Information supplied ::
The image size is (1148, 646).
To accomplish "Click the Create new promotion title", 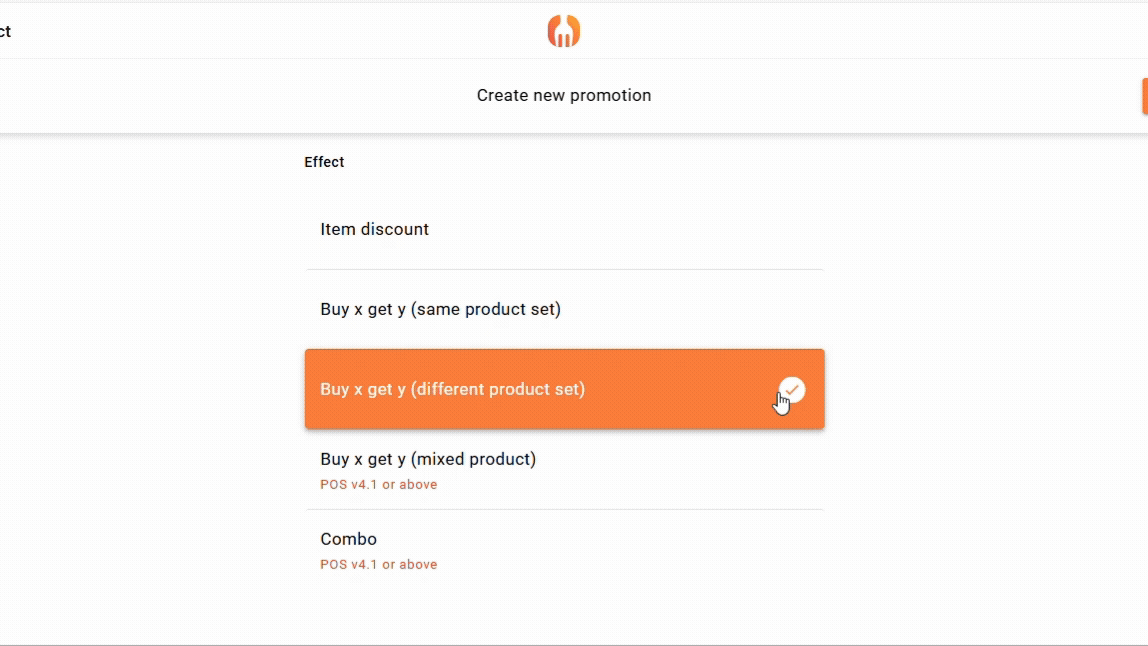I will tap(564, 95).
==
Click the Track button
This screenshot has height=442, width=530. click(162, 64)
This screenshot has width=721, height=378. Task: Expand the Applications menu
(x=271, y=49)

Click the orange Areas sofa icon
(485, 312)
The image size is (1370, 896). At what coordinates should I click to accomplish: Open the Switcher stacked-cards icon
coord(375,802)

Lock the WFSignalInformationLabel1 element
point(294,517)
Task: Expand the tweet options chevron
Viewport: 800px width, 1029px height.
* * *
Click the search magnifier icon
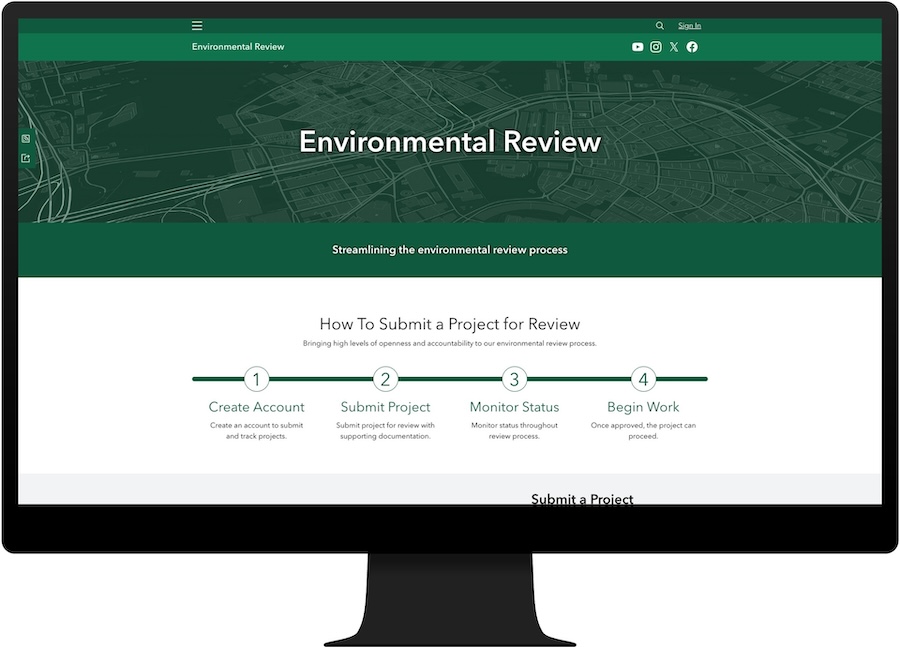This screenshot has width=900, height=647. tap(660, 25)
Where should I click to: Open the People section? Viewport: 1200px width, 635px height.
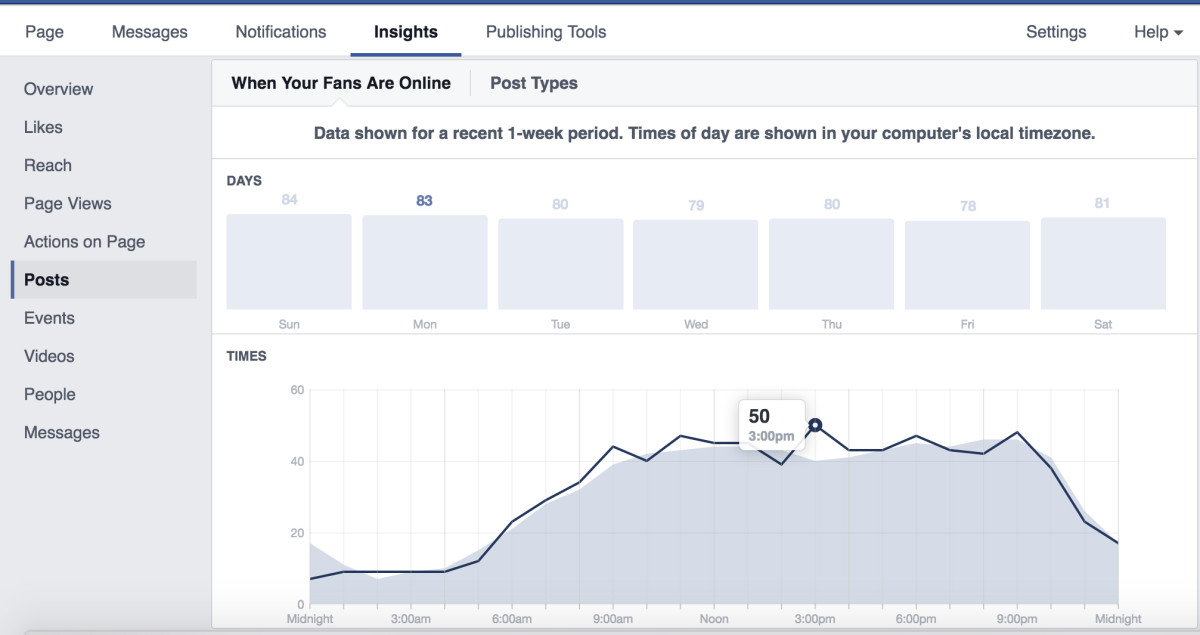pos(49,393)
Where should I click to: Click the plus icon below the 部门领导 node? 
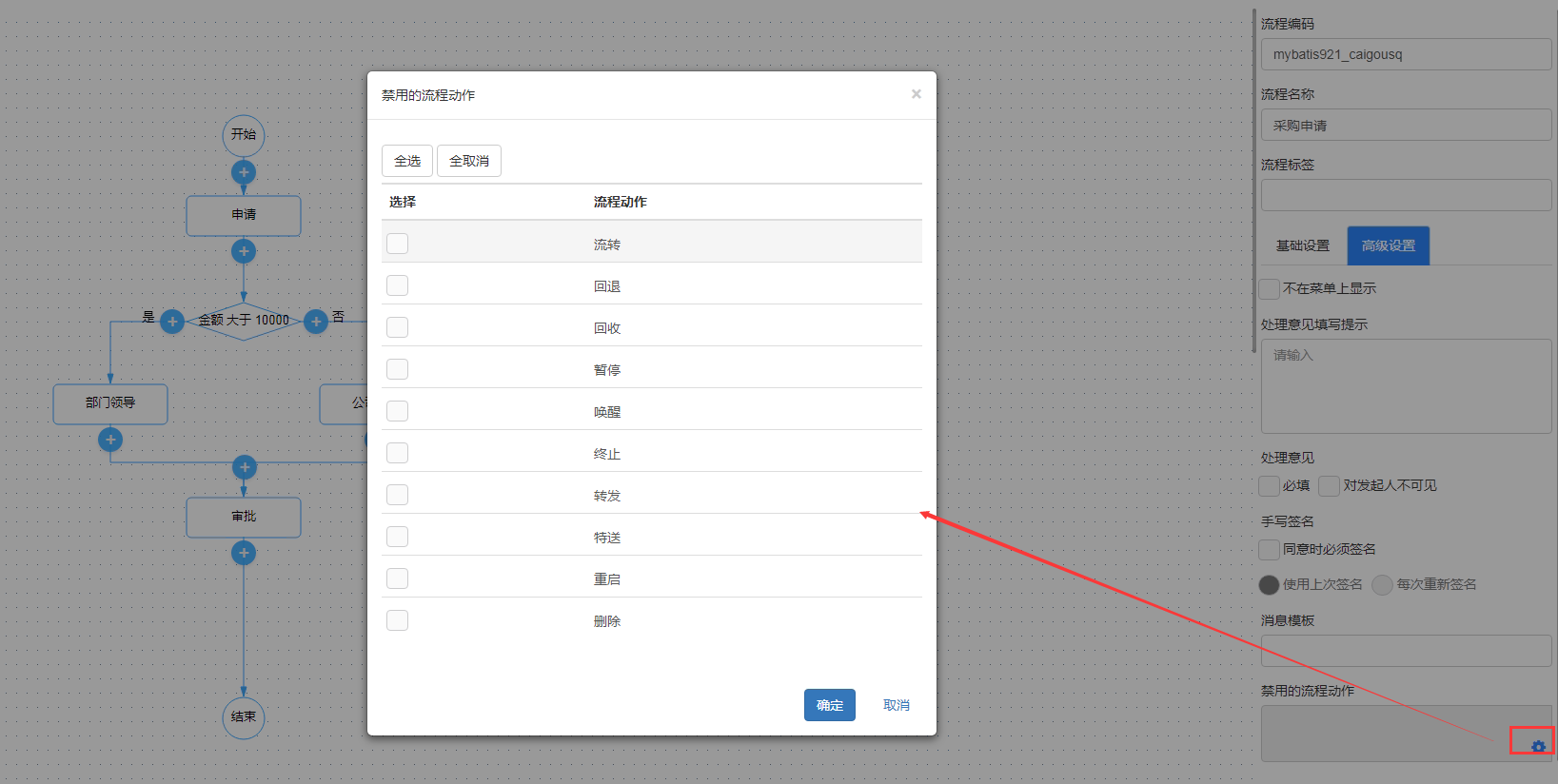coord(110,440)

The task ::
What you return must be an exact retyping of the lines above starting at the line with "Task: Expand the tweet options chevron" and ending at the line with "Viewport: 800px width, 1029px height.", and nothing besides.

Output of the task ::
Task: Expand the tweet options chevron
Viewport: 800px width, 1029px height.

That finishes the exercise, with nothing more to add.